Exercise passage:
[Start of section]

Carson, 65, suspended his presidential campaign in March following a fifth-place finish on Super Tuesday and disappointing results in other early states. He initially spoke of a willingness to run as Trump's running mate, but later tamped down that talk.

A trailblazing pediatric neurosurgeon at Hopkins, Carson burst onto the political scene in 2013 with a speech at the annual National Prayer Breakfast in Washington. Observers focused on his criticism of the policies of President Barack Obama,  who was sitting feet away during the address.

Two years later, he entered the race for the Republican nomination, arguing that the nation needed an outside voice to fix national politics. His campaign theme would later play on his career as the head of pediatric neurosurgery at Hopkins: "Heal, inspire, revive."

The relationship between Trump and Carson was contentious during the primary. Trump often described Carson as "low-energy," and once compared him to a child molester. At one point, the two questioned each other's religious faith.

Several Marylanders are under consideration for jobs in Trump's administration. John Bolton, a former ambassador to the United Nations, was floated early as a possible secretary of state. Montgomery County Republican David Bossie is considered a contender to lead the Republican National Committee. Rep. Andy Harris, the Baltimore County Republican, has said he would consider working for Trump if a job were offered.

[End of section]

[Extracted data entries]
[Start of section]

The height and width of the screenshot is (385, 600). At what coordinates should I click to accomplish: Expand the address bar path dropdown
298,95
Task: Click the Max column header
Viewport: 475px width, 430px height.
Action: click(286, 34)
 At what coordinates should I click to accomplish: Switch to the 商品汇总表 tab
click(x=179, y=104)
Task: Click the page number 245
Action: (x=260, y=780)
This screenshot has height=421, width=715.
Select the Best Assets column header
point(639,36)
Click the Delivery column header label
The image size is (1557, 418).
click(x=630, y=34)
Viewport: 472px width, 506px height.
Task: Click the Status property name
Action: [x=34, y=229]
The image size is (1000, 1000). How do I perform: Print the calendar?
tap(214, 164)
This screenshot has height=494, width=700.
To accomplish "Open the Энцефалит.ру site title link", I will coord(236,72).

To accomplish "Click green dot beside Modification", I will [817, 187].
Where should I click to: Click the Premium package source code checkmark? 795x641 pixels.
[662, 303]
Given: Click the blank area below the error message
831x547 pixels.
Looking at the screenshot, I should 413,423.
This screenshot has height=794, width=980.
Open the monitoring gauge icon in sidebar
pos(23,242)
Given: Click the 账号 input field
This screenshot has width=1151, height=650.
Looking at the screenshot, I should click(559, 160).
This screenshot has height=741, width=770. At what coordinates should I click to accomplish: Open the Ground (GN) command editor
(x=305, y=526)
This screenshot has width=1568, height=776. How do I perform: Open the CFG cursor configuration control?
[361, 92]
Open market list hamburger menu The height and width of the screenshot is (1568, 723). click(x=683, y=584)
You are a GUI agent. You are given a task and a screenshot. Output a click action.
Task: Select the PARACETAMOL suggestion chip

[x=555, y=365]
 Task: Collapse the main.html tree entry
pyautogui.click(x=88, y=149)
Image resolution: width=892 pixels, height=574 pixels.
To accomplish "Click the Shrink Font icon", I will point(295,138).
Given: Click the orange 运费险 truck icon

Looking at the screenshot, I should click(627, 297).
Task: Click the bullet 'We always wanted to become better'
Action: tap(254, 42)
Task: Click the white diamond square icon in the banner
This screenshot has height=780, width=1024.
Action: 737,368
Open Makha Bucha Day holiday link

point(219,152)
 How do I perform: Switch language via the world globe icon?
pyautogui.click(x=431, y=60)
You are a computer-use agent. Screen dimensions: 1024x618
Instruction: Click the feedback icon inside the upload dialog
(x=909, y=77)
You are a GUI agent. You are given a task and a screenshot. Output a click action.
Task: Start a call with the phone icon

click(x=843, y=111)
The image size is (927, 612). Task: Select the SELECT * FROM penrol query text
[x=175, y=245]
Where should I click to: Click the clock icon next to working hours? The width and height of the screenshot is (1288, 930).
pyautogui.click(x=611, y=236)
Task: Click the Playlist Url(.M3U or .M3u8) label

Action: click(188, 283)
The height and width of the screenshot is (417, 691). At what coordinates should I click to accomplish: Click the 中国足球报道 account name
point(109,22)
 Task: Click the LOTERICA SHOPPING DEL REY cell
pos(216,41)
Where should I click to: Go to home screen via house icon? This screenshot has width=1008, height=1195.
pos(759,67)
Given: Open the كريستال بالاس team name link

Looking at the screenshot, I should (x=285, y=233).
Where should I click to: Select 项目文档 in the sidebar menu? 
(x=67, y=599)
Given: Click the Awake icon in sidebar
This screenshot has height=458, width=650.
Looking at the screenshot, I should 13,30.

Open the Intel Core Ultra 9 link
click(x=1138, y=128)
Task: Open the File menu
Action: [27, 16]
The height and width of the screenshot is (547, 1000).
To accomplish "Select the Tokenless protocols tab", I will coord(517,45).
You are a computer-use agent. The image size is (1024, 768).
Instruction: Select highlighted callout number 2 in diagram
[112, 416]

[End of section]

What the task asks:
Please copy the Carson passage from "Carson, 65, suspended" to "during the address.", replacing "suspended" with "ended". The listing has no connection to the Carson passage.

Answer to the problem:
Carson, 65, ended his presidential campaign in March following a fifth-place finish on Super Tuesday and disappointing results in other early states. He initially spoke of a willingness to run as Trump's running mate, but later tamped down that talk.

A trailblazing pediatric neurosurgeon at Hopkins, Carson burst onto the political scene in 2013 with a speech at the annual National Prayer Breakfast in Washington. Observers focused on his criticism of the policies of President Barack Obama,  who was sitting feet away during the address.